In the records below, find the line containing "Click the Up one level arrow" and repeat it and every line after it exactly, without pictures.

(Stored data)
§
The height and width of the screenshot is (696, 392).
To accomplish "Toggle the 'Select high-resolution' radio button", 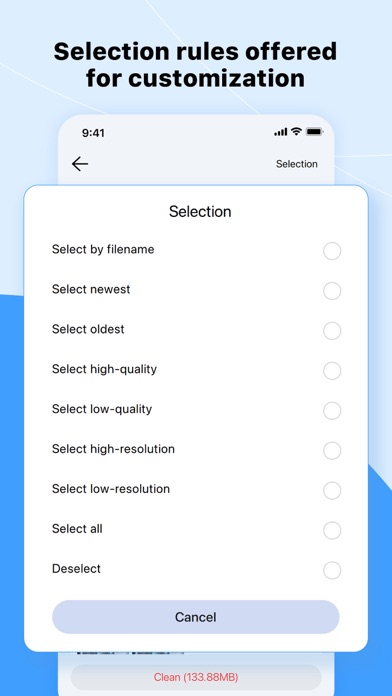I will click(332, 451).
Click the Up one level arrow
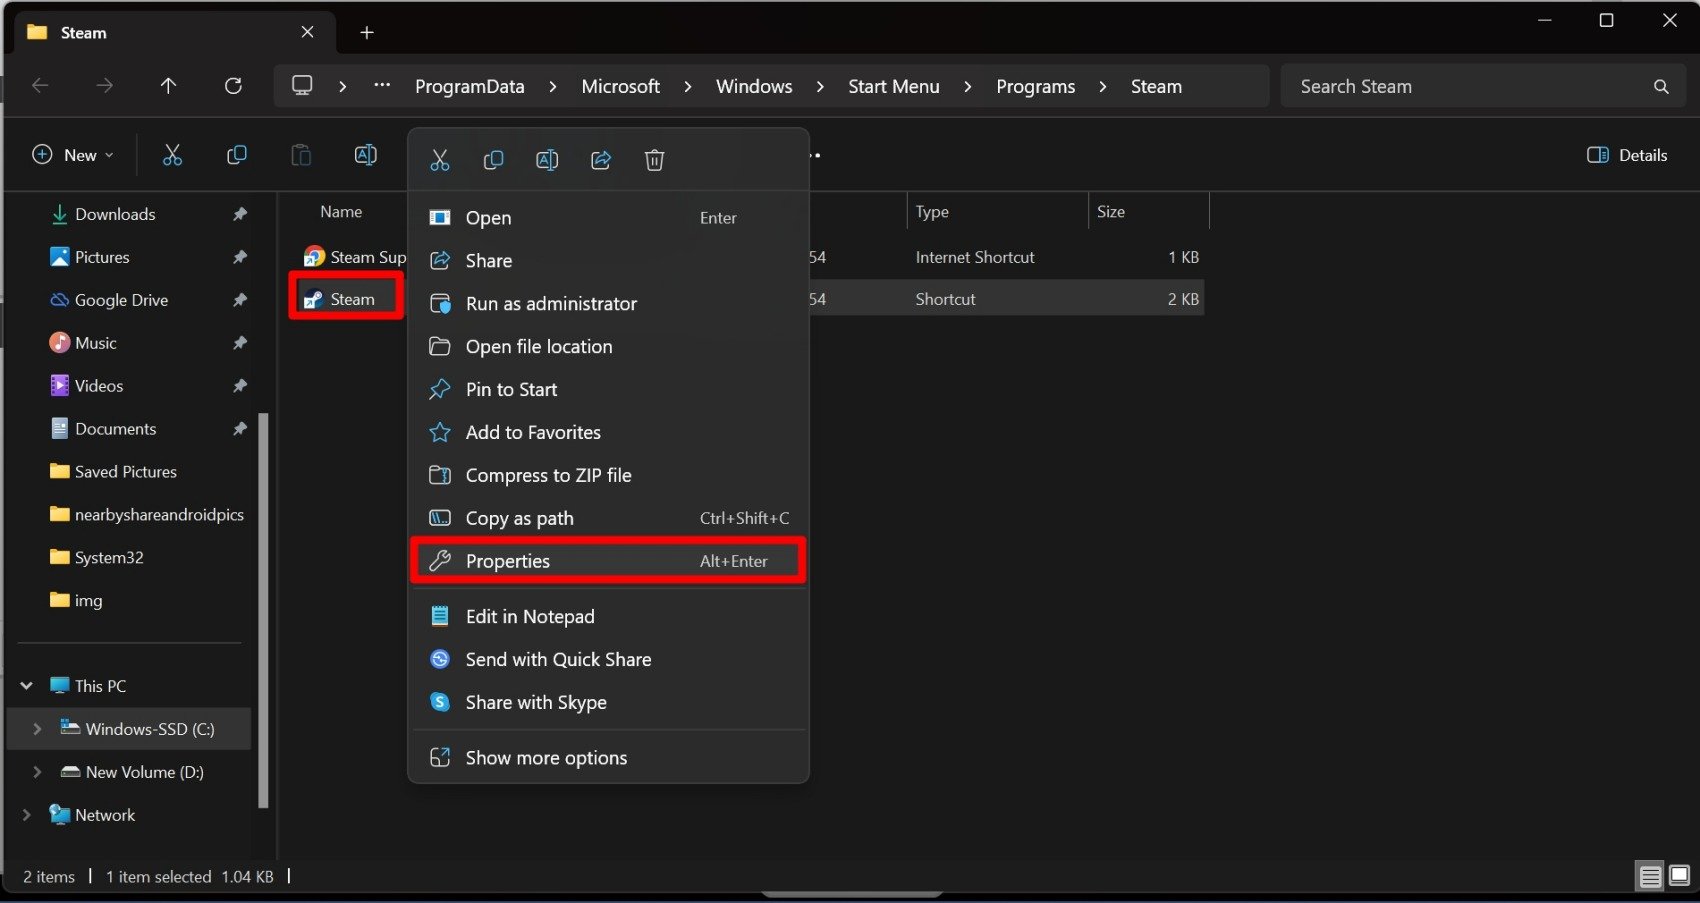This screenshot has height=903, width=1700. 168,86
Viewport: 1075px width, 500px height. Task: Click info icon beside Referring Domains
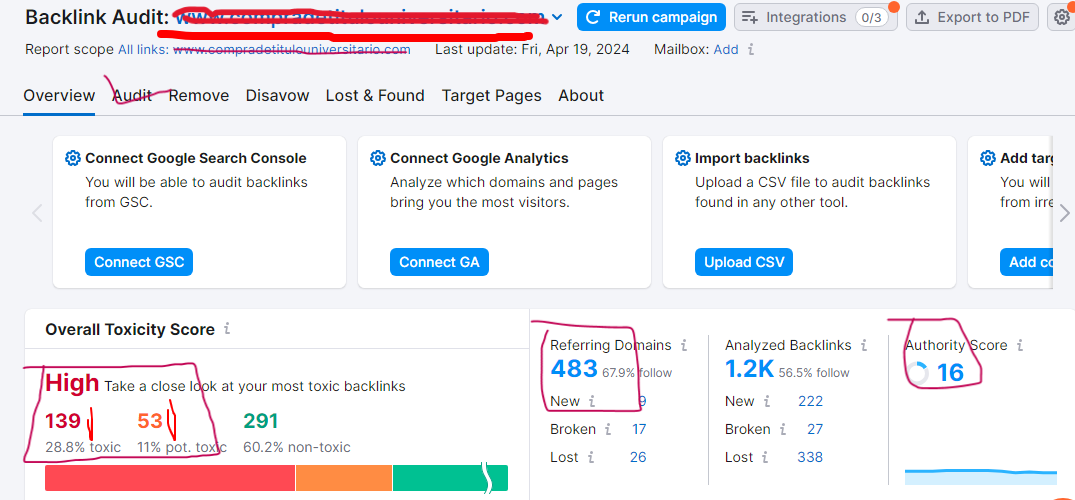click(684, 345)
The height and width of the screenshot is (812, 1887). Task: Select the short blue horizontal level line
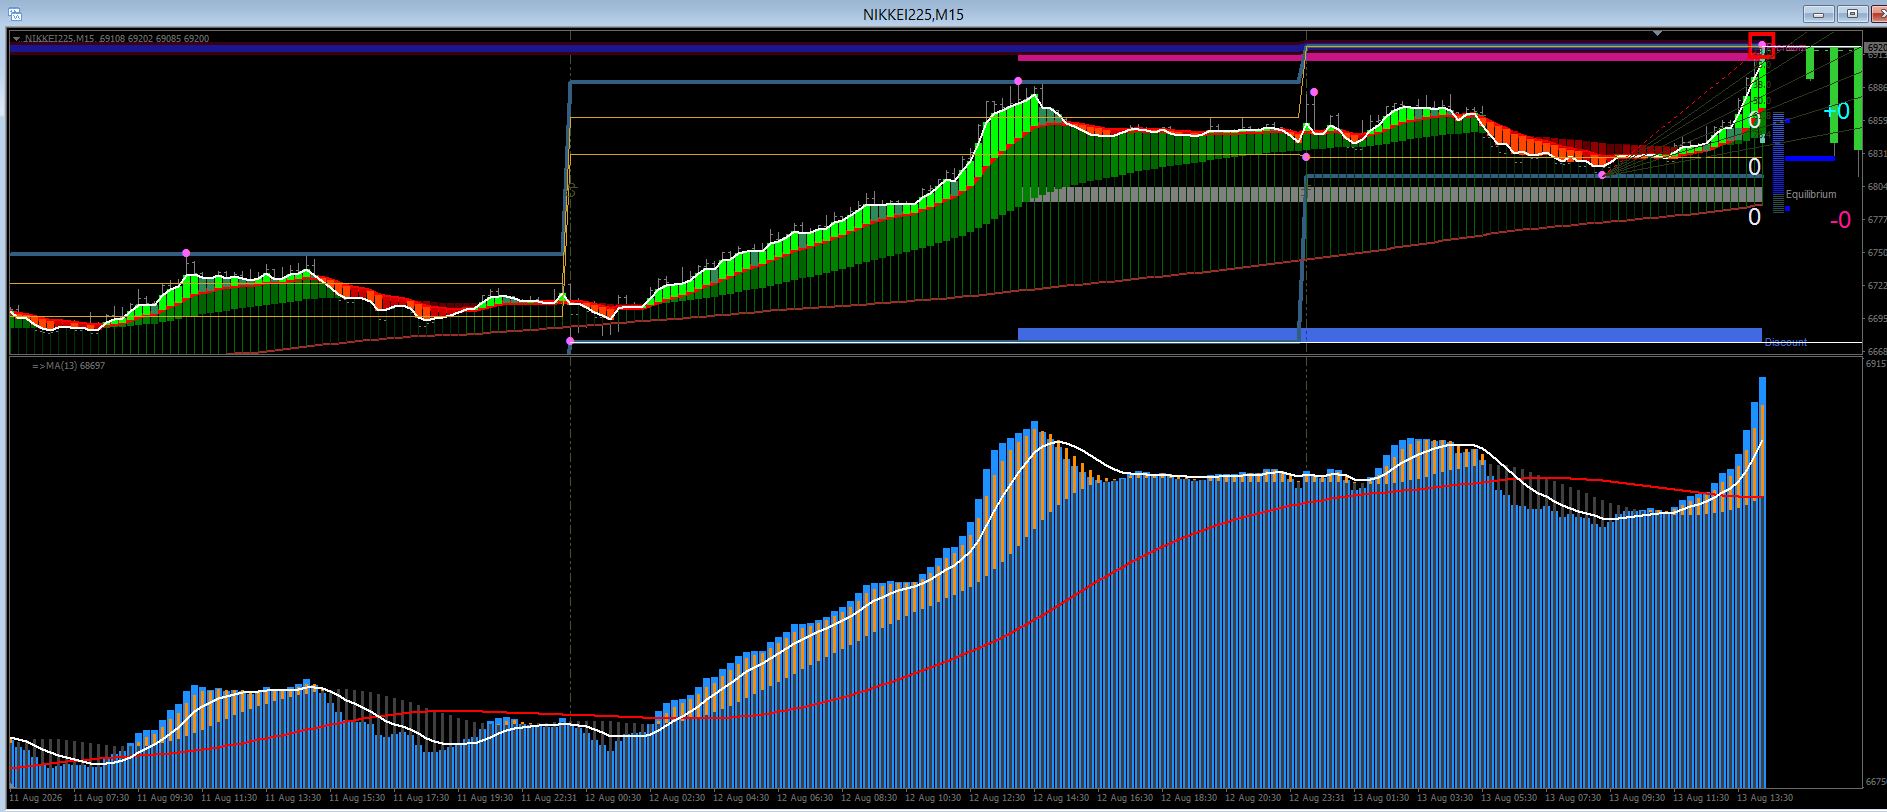tap(1810, 158)
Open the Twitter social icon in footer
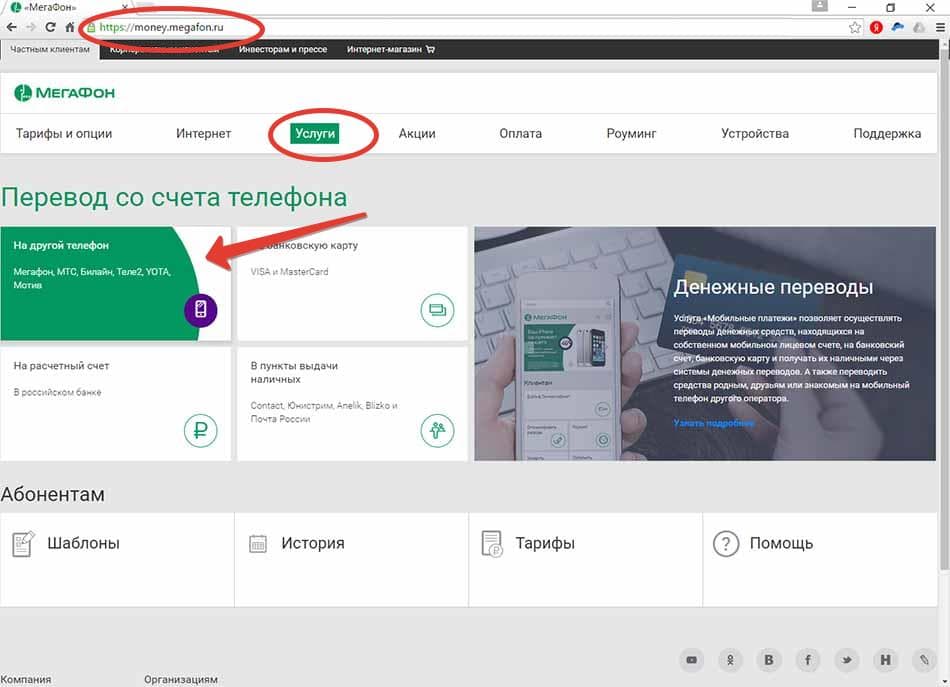Image resolution: width=950 pixels, height=687 pixels. click(x=846, y=660)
§
Response area:
Click the Up one level arrow
This screenshot has height=903, width=1700. 168,86
Viewport: 1075px width, 500px height. Task: Click info icon beside Referring Domains
click(684, 345)
The height and width of the screenshot is (812, 1887). Task: Select the short blue horizontal level line
tap(1810, 158)
Open the Twitter social icon in footer
Image resolution: width=950 pixels, height=687 pixels. click(x=846, y=660)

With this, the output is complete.